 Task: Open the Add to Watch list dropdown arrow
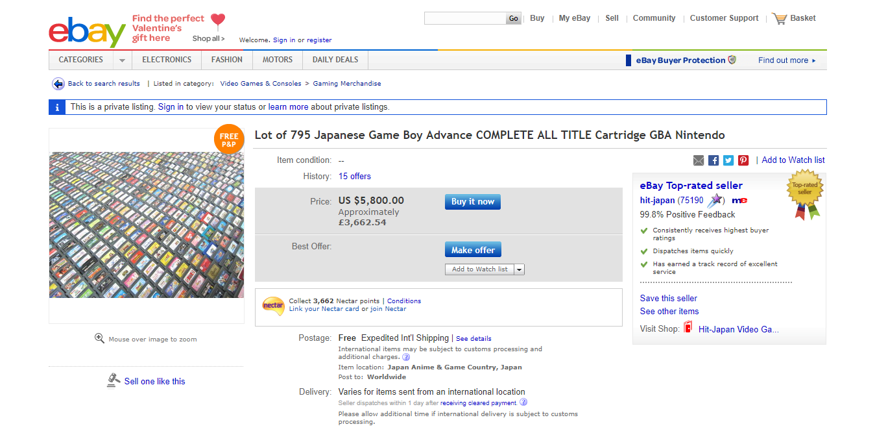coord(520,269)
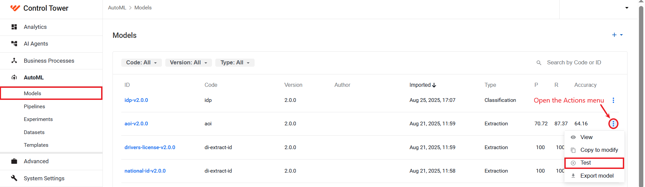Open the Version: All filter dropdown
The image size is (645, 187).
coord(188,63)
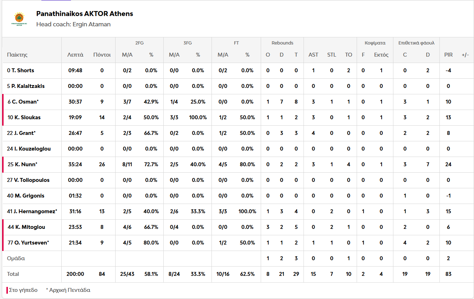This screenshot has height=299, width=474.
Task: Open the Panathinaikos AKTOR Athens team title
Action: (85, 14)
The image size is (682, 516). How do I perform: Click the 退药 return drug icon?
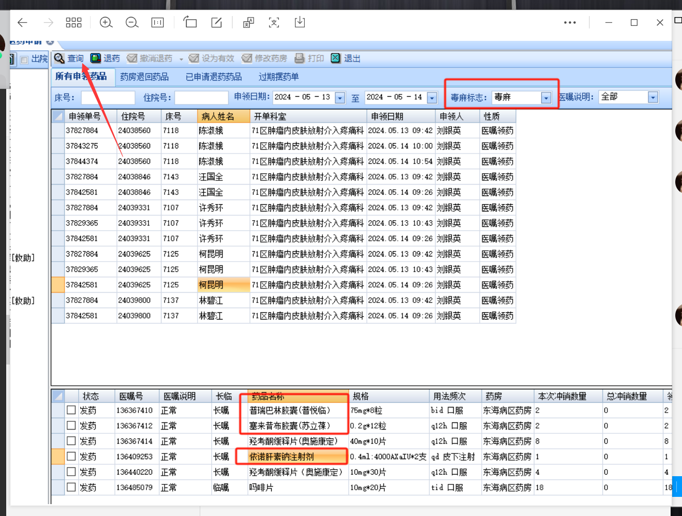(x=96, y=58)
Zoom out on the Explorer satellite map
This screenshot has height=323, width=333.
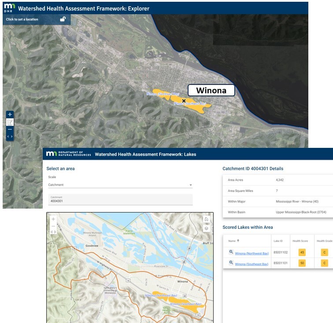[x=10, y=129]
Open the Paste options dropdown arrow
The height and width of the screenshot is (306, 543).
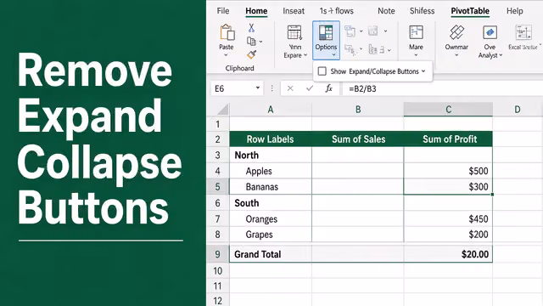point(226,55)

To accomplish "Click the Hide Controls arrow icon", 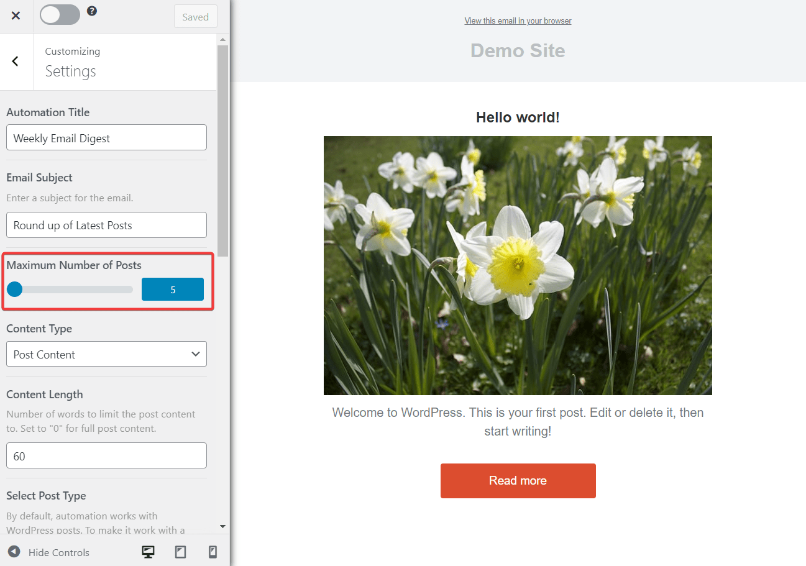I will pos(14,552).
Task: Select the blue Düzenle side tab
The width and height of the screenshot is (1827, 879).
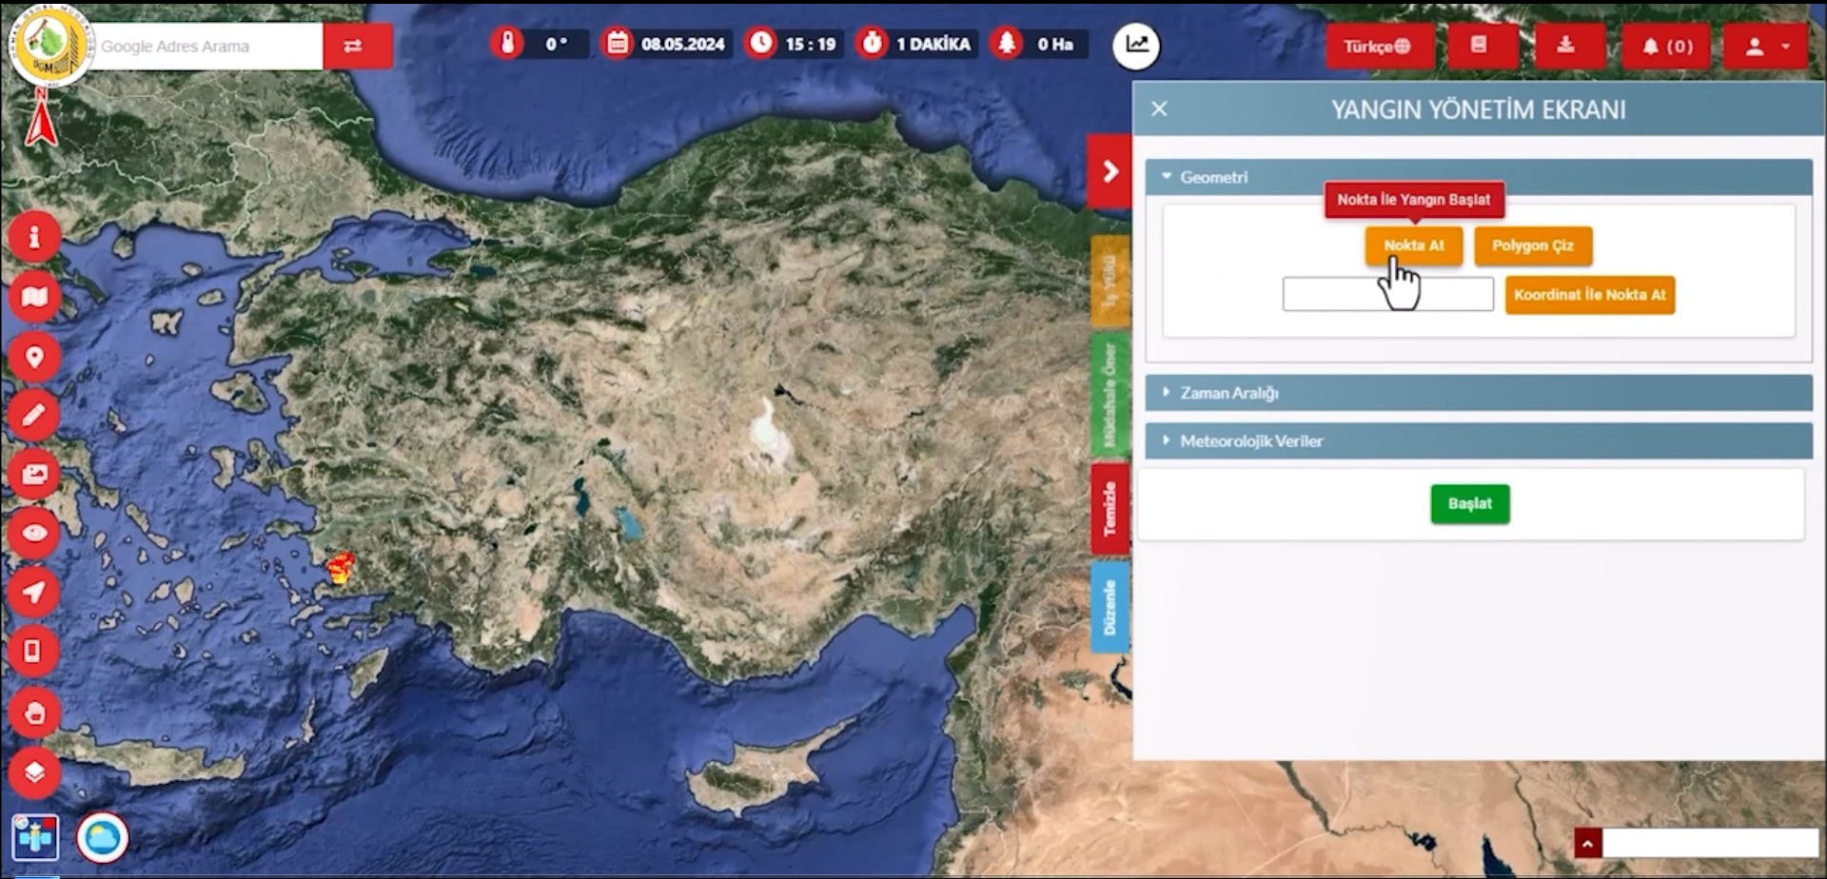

§ §

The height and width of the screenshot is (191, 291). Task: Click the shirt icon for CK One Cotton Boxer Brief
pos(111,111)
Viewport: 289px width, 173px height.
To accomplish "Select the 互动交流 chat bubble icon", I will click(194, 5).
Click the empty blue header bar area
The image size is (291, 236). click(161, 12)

§ §

▸ Work instructions:
Return the lines of the listing where the string "Select" appears.

▸ Problem solution:
Task: Select the blue Düzenle side tab
To accomplish "Select the 互动交流 chat bubble icon", I will click(194, 5).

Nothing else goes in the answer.